Tree cuttings using home-made heat mat

In January I set up a home-made under-heated cutting tray.

My purpose was to root cuttings of apples and pears. Normally these are reproduced by grafting (reproduction from seed does not give true cultivars – desired characteristics are lost). If it’s easy to grow from cuttings then this should be a faster and cheaper way to produce large numbers of trees. It’s not clear how large they will grow (normally the size of grafted trees is controlled by selecting the rootstock). I’ve got plenty of space so I want to find out. It’s not clear how soon cuttings will fruit – hopefully similar to grafted trees (which should be a load sooner than trees from seed).

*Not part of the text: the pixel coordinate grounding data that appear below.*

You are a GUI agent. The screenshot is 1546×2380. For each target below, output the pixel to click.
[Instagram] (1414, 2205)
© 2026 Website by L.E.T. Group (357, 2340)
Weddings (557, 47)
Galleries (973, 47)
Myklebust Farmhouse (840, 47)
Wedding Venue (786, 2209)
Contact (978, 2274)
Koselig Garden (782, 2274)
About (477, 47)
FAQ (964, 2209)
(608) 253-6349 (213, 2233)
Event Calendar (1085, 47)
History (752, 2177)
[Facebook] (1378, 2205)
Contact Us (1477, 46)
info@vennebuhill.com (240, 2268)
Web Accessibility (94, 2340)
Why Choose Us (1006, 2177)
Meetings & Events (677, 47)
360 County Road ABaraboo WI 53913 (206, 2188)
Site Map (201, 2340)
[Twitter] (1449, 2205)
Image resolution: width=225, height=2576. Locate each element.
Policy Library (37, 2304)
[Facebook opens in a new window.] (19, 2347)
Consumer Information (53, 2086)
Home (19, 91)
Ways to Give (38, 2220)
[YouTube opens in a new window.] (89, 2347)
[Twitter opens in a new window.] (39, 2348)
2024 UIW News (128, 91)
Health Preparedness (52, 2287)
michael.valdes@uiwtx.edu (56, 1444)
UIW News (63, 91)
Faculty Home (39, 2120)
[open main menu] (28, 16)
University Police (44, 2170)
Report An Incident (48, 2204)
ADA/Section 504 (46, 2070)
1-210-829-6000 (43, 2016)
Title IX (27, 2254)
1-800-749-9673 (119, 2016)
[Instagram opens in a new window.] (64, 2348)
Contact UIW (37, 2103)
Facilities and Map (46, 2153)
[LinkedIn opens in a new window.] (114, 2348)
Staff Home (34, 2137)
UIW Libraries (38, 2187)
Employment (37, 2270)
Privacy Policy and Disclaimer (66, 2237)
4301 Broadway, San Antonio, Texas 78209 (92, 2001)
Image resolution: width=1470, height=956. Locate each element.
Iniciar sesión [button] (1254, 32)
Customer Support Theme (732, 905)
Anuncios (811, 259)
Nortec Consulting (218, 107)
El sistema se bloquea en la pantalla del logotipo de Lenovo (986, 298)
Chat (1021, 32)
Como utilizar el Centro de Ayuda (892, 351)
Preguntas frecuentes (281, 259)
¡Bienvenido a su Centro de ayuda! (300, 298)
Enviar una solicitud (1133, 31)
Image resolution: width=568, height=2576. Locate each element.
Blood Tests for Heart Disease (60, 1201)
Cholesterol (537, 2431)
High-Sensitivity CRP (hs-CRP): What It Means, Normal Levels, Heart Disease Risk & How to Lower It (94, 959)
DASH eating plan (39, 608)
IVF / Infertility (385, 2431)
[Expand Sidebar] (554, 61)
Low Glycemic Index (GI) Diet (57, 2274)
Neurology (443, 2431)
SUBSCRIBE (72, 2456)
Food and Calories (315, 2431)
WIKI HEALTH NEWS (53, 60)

I used a 137 watt waterproof LED light rope buried under the soil in a 8cm deep tray. I covered the tray with bubble-wrap and poked the cuttings (dipped in rooting hormone) through into the soil. I poked a funnel through so I could water occasionally. I placed the whole thing in an unheated out-building (by a window to give a lot of natural light. I measured the soil temperature occasionally and it was always in the low 20s (Celsius)  which I think is about right.

Results:

  • Grape vine, fig, red and white current cuttings had a good degree of success. I have propagated these before without heat so I’m not sure how much the hear really helped.
  • Two of the many apple and pear cuttings I took, that’s less than 2%. Not a good rate of success but it shows that it can be done.
  • Nothing else rooted – I tried various shrubs and trees (not huge quantities of them, so this result isn’t statistically significantly worse then the apples/pears).

Thoughts for the future:

  • Might be simpler to put the light rope under the soil tray instead of in it, like this.
  • A deeper tray would hold the heat and moisture better and would allow longer cuttings.
  • Maybe I should have sprayed the cuttings to increase moisture, the air was very dry (and the bubble-wrap on the soil surface meant very little evaporation). Or used a lid over the tray instead of the bubble-wrap on the soil)
  • The apple tree cuttings I took were mostly very thin (less then 5mm) pruning off-cuts. Thicker cuttings might have been more successful.
  • I didn’t have a thermostat, it might have been too hot or too cool.
  • Maybe I should have set it up in a warmer place (in the house instead of in an outbuilding)
  • Lots of discussion here on the soil (or other medium) to use. I used a mix of course sand and peat-free seed compost, possibly I should have used something more free-draining (also my trays had no drainage holes, I relied on watering just enough so as not to water-log but not to let it dry out – but it was under bubble-wrap so hard to tell how moist it was)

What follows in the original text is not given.